Saturday 15 July 2017 marks 202 years since the Napoleonic Wars finally came to an end. Former Emperor Napoleon Bonaparte surrendered to Captain Frederick Lewis Maitland of HMS Bellerophon on 15 July 1815.
Six weeks after his disastrous defeat at Waterloo, Napoleon faced an uncertain future. After his abdication, he was unwelcome in France, with his capture sought by Prussian and Austrian forces.
Captain Maitland of HMS Bellerophon wrote an account of the events that followed for a personal statement; this can be found at TFhe National Archives under the document reference FO 97/159.
On 10 July 1815, HMS Bellerophon was guarding the French port of Rochefort when a French vessel bearing a flag of truce approached. On board were General Anne Jean Marie Rene Savary and the Comte de Las (Count of) Cases, with the first announcement of Napoleon’s consideration to surrender to the British.
There was further contact between the French party and the Bellerophon over the following days.
At 07:00 on 14 July a vessel approached the Bellerophon. The Comte de Las Cases was again on board, this time accompanied by General L’Allarand. They had a letter from Napoleon, wishing to discuss the terms of General Bonaparte’s surrender.
After leaving Bellerophon, Comte de Las Cases returned at 19:00 the same day with a letter from Napoleon’s General, Count Bertrand revealing that Napoleon was currently on Isle D’Aix and fully prepared to surrender.
Napoleon’s arrival on the Bellerophon is recorded in the log for the ship dated 15 July 1815 (ADM 53/192).
While in custody Napoleon and his entourage were treated like guests, with the former emperor given access to the Great cabin of the ship. Napoleon wanted to travel to North America, where he hoped to gain asylum; upon refusal of this by the British, he hoped to be allowed to live out his life in England. Maitland’s account in FO 97/159 appears to have been triggered as a response to enquiries from his superiors, after they had dealt with accusations from Napoleon’s party that they had been promised residency in England by the Captain.
Escorted by HMS Myrmidon (ADM 53/852), upon arrival in England the Bellerophon anchored at Brixham. It then took Napoleon to Plymouth, where he was held aboard the moored Bellerophon and not allowed to set foot on British soil, much to his annoyance. Over the following weeks, the British government considered the fate of the ship’s famous prisoner. These discussions are recorded in ADM 1/4361 and again in FO 97/159.
Despite the British authority’s attempts to keep Napoleon’s presence in Plymouth a secret, word began to spread about his residency on the Bellerophon, causing a vast number of small vessels to swarm around the ship in the hopes of catching sight of him. HMS Liffey (ADM 52/4169) and HMS Eurotas (ADM 51/2322) were anchored as guard ships in the hopes of dissuading these smaller ships.
Eventually a decision was made to designate Napoleon and his entourage as ‘Prisoners of War’, with the island of Saint Helena in the South Atlantic chosen as their place of exile. This was a fate far removed from the ‘small estate’ where Napoleon wished to live out his days at in Britain.
While many of the loyal officers in his entourage chose to follow him, the surgeon in Napoleon’s company did not wish to journey to Saint Helena. Barry C O’Meara, the surgeon of the Bellerophon, offered to make the voyage with Napoleon instead (his offer is recorded in FO 97/159).

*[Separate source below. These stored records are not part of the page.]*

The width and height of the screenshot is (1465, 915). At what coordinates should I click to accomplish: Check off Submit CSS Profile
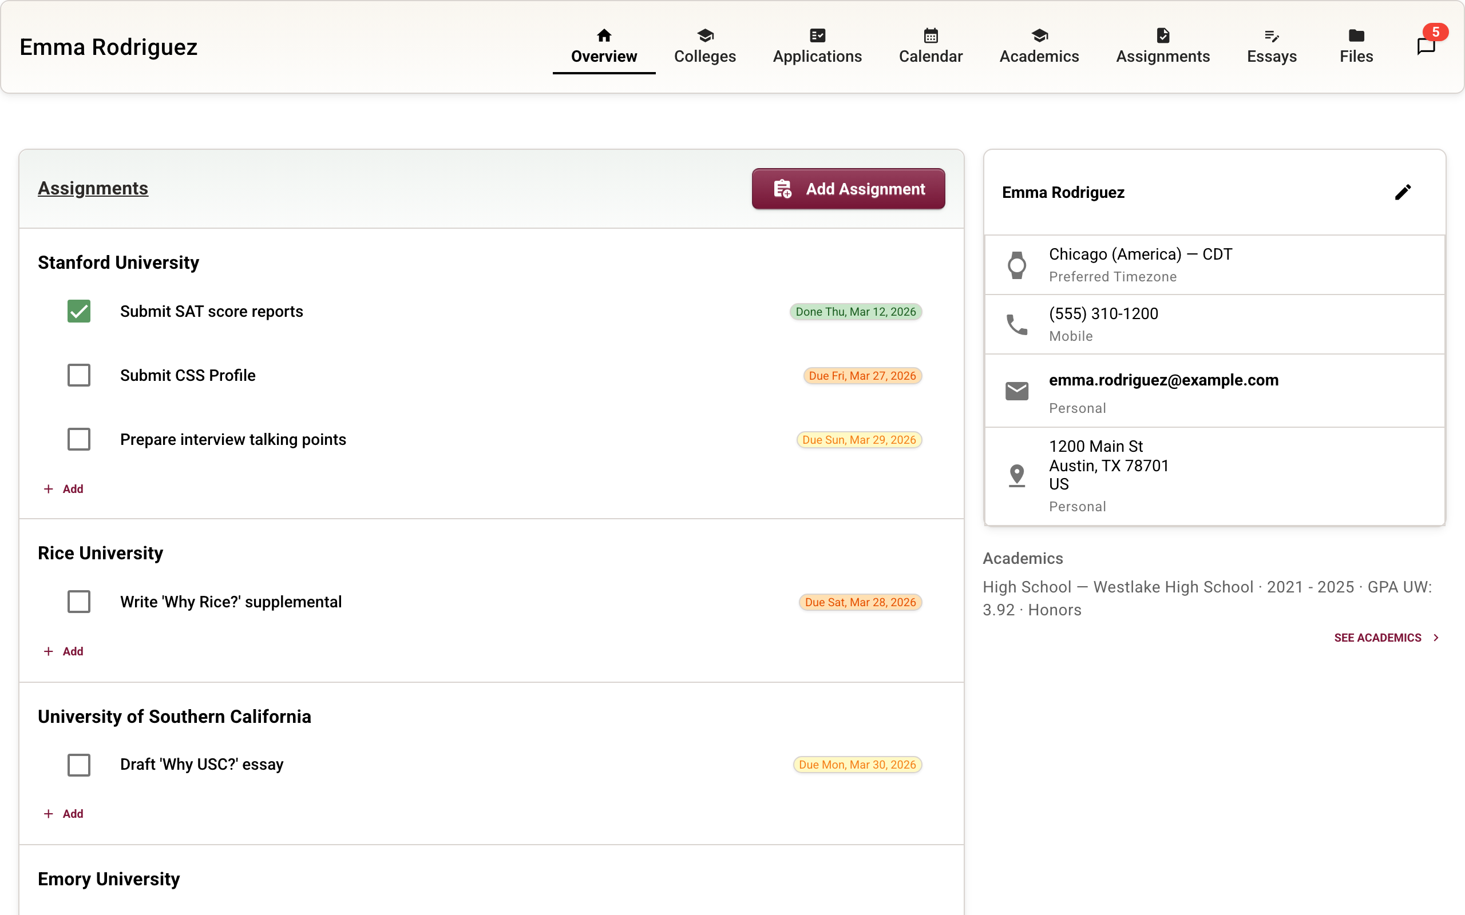[79, 375]
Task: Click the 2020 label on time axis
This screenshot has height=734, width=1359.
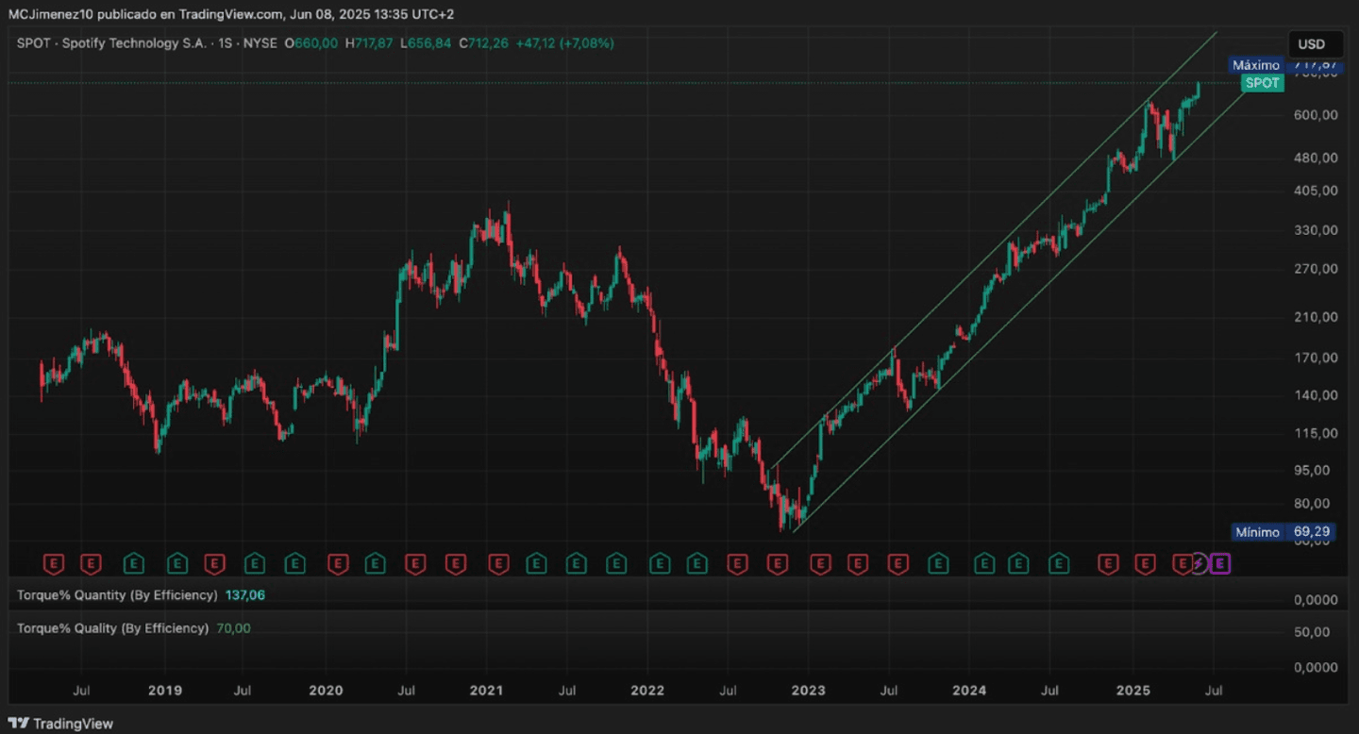Action: click(x=326, y=691)
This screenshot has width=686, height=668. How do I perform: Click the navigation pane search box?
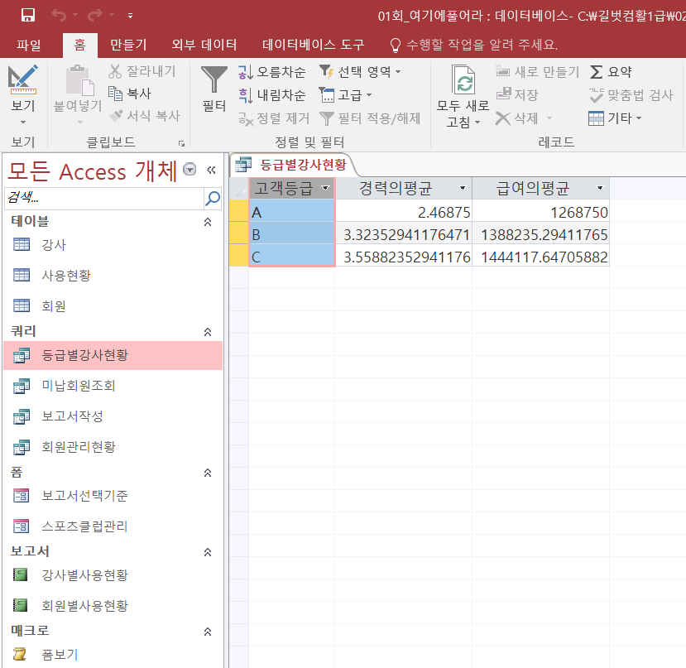click(103, 198)
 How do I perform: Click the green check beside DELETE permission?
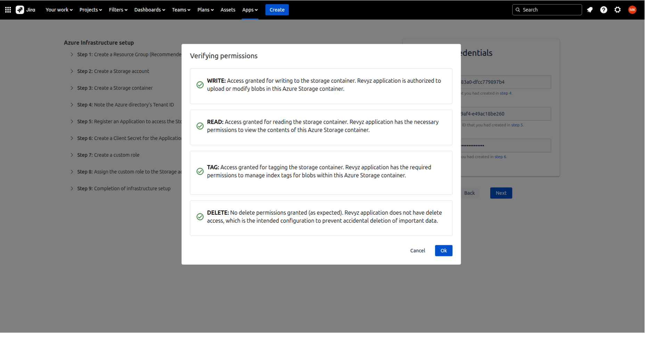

For the voyage to Saint Helena, Napoleon was transferred to HMS Northumberland, a transit recorded in ADM 37/5494.
In his statement, Maitland revealed that General Bertrand had told him that in thanks for his kindness and hospitality, Napoleon wished to give the Captain a box containing a diamond encrusted portrait. Due to his position, Maitland felt that he was unable to accept such a gift, and he notes his actions to inform Napoleon and his party of this without causing offence.
Before leaving the Bellerophon, Napoleon had not been granted his desired audience with the Prince Regent. He revealed to Captain Maitland that part of his wish to meet the Prince was in the hope that he could recommend Maitland for promotion to Rear Admiral, as an appreciation of the hospitality that the Captain had shown him (Maitland would eventually rise to the position of Rear Admiral by the time of his death in 1839). Napoleon told Maitland that he considered him ‘a man of honour’.
In 1826, Captain Maitland published a detailed further account of his time spent with Napoleon. Captain Frederick Lewis Maitland’s Royal Navy service record can be found at The National Archives under the reference ADM 196/68/292.